The stories are heartbreaking. One woman’s baby was in intensive care at Benioff Children’s Hospital Oakland. One day she did not visit – out of fear that the police cars outside the hospital were immigration agents. Another family at the Mission Bay hospital received a deportation letter while their loved one was an inpatient. Our care teams are dealing not just with the challenges of critically ill people, but also with managing heightened anxiety, anger, and isolation.
Another woman without access to child care brought her children to the HRC at Laurel Village and told horrific accounts of violence and abuse in her home country as well as when crossing the border to the U.S. – all while her children sat on her lap. With these stories, our clinician volunteers can testify at people’s asylum hearings. So far, the HRC asylum grant rate has been 100 percent; all seven of the people who have had court hearings have been granted asylum. One of our medical students arrived early for their client’s court hearing and saw another person, who did not have a doctor to testify, deported on the spot.
“This shows what UCSF can do,” Coleen says. “We can make a big difference in the lives of those choosing to seek safety in our country.”
The HHRI is in its nascent stage, still working closely with the larger interprofessional, cross-disciplinary, multi-site group, and welcomes support from additional departments and entities within UCSF, ZSFG, and the community. UCSF Health, the departments of Psychiatry, Pediatrics, and Family and Community Medicine, and my office provided some startup funds. We’ve also begun seeking philanthropic support, which the Hellman Family Foundation has kicked off with a $50,000 grant, and we continue to partner with University Development and Alumni Relations.

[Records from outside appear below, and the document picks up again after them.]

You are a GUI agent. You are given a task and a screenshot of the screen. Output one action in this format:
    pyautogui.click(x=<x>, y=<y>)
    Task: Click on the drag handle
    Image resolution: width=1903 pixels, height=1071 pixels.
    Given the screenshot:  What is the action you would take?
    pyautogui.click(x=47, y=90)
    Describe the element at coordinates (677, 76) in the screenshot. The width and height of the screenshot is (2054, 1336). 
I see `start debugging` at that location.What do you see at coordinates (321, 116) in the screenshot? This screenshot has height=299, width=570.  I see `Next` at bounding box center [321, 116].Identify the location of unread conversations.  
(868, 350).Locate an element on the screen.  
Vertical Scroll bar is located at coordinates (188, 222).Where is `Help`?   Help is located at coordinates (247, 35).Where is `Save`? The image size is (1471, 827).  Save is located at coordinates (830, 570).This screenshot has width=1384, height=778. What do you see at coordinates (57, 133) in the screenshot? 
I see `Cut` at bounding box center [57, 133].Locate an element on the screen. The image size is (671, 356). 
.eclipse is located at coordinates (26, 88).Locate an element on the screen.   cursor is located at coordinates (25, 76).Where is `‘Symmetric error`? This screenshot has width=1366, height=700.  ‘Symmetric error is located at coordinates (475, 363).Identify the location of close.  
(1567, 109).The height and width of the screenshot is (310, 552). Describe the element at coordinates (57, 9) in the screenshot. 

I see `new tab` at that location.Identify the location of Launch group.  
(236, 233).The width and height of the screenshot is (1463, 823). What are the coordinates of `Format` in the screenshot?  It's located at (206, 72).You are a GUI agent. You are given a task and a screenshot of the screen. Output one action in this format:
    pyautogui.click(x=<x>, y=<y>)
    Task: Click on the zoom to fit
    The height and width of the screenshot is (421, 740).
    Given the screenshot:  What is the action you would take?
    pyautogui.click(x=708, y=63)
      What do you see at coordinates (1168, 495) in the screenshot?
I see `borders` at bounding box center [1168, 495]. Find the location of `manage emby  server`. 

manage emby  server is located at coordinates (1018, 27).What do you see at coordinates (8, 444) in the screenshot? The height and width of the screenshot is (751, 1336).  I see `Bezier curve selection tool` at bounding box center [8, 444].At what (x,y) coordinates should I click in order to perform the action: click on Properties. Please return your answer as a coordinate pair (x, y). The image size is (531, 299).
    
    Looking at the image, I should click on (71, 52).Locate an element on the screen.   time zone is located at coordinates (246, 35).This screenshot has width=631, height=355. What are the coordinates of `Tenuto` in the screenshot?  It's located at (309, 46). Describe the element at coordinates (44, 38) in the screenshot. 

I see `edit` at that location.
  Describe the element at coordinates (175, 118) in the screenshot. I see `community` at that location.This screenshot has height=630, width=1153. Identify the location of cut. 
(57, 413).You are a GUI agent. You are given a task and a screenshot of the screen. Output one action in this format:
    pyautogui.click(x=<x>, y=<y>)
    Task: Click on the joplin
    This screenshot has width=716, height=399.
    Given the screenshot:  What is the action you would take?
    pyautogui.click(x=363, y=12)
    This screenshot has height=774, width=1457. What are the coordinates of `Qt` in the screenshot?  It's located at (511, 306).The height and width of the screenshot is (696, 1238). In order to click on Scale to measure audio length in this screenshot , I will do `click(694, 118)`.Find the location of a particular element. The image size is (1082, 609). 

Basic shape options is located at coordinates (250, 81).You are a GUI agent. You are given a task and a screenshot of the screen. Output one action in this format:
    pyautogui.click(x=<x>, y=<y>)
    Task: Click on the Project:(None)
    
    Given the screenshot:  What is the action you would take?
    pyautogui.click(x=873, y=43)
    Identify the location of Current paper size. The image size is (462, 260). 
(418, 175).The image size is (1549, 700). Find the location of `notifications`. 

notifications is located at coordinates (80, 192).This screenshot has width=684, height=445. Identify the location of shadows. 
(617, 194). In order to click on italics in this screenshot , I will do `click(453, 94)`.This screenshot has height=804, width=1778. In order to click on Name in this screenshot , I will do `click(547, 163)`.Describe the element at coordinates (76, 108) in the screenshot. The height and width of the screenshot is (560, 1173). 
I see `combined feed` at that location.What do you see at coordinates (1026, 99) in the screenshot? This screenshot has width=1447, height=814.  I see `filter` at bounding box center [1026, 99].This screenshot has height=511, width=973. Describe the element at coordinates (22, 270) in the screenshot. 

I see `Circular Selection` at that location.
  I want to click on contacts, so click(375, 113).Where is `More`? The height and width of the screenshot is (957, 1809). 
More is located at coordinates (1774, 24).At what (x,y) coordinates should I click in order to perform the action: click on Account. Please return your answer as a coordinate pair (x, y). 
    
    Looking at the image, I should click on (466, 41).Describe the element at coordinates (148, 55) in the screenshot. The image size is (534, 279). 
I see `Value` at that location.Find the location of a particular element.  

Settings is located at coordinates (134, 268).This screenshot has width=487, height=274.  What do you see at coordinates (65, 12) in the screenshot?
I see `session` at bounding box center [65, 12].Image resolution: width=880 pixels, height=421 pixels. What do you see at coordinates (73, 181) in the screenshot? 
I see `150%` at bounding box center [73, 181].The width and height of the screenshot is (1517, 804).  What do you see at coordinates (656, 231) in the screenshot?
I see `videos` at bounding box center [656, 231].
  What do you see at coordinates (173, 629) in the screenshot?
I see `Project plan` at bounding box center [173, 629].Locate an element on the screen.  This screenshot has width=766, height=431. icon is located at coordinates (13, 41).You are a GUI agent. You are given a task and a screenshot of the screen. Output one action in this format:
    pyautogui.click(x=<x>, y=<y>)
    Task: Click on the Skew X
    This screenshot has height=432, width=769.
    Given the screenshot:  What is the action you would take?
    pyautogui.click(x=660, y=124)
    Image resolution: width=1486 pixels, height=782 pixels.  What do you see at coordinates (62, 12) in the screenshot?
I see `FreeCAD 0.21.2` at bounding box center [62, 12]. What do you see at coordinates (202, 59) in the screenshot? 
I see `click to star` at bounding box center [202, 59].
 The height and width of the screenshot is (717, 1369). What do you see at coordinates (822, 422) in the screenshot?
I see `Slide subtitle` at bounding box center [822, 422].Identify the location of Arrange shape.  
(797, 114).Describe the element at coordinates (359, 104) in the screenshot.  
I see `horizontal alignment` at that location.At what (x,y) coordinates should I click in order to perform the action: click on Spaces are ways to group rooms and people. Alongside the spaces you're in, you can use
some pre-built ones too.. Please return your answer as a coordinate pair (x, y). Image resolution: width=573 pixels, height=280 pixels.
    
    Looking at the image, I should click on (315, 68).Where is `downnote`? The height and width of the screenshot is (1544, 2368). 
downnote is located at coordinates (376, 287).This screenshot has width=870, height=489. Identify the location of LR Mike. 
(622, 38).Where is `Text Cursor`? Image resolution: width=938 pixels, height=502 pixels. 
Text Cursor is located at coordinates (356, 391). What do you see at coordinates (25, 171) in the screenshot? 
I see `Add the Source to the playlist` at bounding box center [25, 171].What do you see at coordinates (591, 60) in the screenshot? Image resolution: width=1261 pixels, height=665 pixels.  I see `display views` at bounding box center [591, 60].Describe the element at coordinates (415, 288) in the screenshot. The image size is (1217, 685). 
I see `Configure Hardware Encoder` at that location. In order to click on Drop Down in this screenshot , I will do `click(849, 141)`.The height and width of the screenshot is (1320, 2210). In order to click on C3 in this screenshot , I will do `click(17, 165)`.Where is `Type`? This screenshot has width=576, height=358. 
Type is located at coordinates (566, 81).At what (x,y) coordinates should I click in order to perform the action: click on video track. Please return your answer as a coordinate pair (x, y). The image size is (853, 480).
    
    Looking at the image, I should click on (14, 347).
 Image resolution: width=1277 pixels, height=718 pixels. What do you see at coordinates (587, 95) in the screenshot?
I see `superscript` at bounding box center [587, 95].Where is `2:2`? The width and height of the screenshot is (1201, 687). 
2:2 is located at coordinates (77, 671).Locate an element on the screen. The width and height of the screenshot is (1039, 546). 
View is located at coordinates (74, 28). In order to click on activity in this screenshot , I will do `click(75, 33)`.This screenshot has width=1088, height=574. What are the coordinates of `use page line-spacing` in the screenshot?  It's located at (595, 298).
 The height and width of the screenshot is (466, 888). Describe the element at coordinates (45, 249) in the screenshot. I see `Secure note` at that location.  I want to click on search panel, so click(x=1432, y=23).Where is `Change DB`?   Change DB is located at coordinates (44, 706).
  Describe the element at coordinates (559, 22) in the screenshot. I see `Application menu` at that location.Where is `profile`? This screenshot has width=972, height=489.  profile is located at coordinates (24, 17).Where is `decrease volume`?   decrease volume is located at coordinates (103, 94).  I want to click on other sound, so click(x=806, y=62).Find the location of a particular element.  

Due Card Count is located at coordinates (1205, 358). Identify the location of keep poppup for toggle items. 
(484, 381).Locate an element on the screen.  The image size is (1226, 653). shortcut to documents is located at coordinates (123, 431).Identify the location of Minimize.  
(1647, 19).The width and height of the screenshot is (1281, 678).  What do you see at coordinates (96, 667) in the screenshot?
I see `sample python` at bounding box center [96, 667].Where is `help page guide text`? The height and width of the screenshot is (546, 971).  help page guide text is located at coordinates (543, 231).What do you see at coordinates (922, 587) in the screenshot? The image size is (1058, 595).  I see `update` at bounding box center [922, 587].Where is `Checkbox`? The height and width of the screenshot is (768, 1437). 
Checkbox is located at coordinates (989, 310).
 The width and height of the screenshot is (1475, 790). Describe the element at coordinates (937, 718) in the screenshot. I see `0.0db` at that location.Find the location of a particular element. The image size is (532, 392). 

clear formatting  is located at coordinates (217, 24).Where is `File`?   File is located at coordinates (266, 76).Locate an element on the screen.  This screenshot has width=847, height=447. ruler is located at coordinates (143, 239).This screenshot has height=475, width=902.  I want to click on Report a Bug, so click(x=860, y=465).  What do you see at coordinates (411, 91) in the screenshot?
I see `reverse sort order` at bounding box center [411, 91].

Many people have been instrumental in this humanitarian effort, and it makes my heart glow with gratitude for their generosity and compassion. While the list of names is long, I take this opportunity to give shout-outs to a few, including medical students Francesco Sergi, Katrin Jaradeh, and Aaron Gallagher; internist Triveni Defries; family physician Coleen Kivlahan; pediatricians J. Raul Gutierrez and Zarin Noor; psychologist Will Martinez; psychologist Sarah Metz and social worker Cristina Biasetto from the Trauma Recovery Center; and Adri Jayaratne and Galen Laserson, staff at the Department of Psychiatry. Thank you to these caring, committed folks and to everyone else supporting this vital initiative.
P.S. To be clear – this is one of many efforts taking place here. I encourage you to watch the morning and afternoon session recordings of the second annual Colloquium on Population Health & Health Equity: Immigrant Health, which just happened on October 23, to learn about the range of work that’s being done by UCSF and our partners.
Dan’s Tip of the Month
My dear friend, Peter Yuichi Clark, who has served as director of Spiritual Care Services here at UCSF since 2010, has been contending with cholangiocarcinoma, a rare and aggressive form of cancer, for the past two years. We’ve been getting together on a fairly regular basis, and it should come as no surprise that his wisdom and courage in dealing with this Sword of Damocles are an inspiration to me. Please take a look at this poignant, moving essay that Peter recently published in the Journal of Clinical Oncology – his message about engaged hope is something we all need to take in.